Simona Cristea Profile picture
Feb 27 17 tweets 6 min read
I need to raise awareness about an important point in #scRNAseq data analysis, which, in my opinion, is not acknowledged enough:

‼️In practice, most cell type assignment methods will fail on totally novel cell types. Biological/expert curation is necessary!

Here's one example👇
Last year, together with @LabPolyak @harvardmed, we published a study in which we did something totally awesome: we experimentally showed how a TGFBR1 inhibitor drug 💊 prevents breast tumor initiation in two different rat models!

Here's a detailed thread on this paper:
As you can imagine, this is a big thing.
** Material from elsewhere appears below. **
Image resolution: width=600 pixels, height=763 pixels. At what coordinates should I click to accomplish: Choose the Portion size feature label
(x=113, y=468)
Treating tumors is already hard, preventing them is even harder!

Obviously, the most burning question for us then became: what is the drug actually doing to prevent tumor initiation?
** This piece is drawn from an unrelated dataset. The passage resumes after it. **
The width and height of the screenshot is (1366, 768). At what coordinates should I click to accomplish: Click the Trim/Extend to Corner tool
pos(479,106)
Or, what is different in treated vs. control cells?
Long story short: we identified a group of cells popping up/expanding after treatment in both strains (ACI & SD)

How do we know these cells are unique to treatment?

Because all other subpopulations were matched, except this one. So these cells are important.

But what are they?
An obvious thing to do is differential expression between these cells and various other relevant groups (s.a. all other cells).

We did that, and got back an interesting list, consisting of many mesenchymal and stem-cell markers, but most of which also characteristic of stroma!
‼️All cell type assignment methods we tried failed to characterize this population accurately. Most of them labeled it "stroma".

But, we weren't easily fooled.

@nellage has *tens of years* of experience with this experimental model & I spent *years* researching relevant papers.
Our teams spent >2 years investigating these cells.

We discussed hundreds of hours about them.

We embarked on costly & time-consuming experiments to dig deep.

(Science obsession at its best🤫)

All because we wanted to know for ourselves: is this really a new epithelial type??
So, how did we decide if this population is novel epithelium or stroma?

Two main strategies:

1. We knew the literature had evidence for extremely rare (<0.1%) progenitor mammary populations related to tumor initiation. We found lots of similarities with those populations.
‼️ 2. We actually did experiments to validate the epithelial (and not stroma!) nature of these cells. We found rare cells in the breast with both epithelial markers, as well as part of this subpopulation.

These experiments were tough because of the rarity of these cells.
All in all, we gathered substantial evidence (both computational & ultimately experimental) that this population is indeed a novel epithelial type, and not just stroma.

Why did then *none* of the multiple tools we applied signal the novel nature of this subpopulation?
When thinking about it, it's actually pretty straight-forward why.

There's absolutely no magic: cell assignment tools need references to match cells to, and assign based on max similarity with references.

Obviously, with a novel cell type, there's no reference to match it to.
Still, in such situations (unmatched to references), most methods claim to at least flag novel subpopulations.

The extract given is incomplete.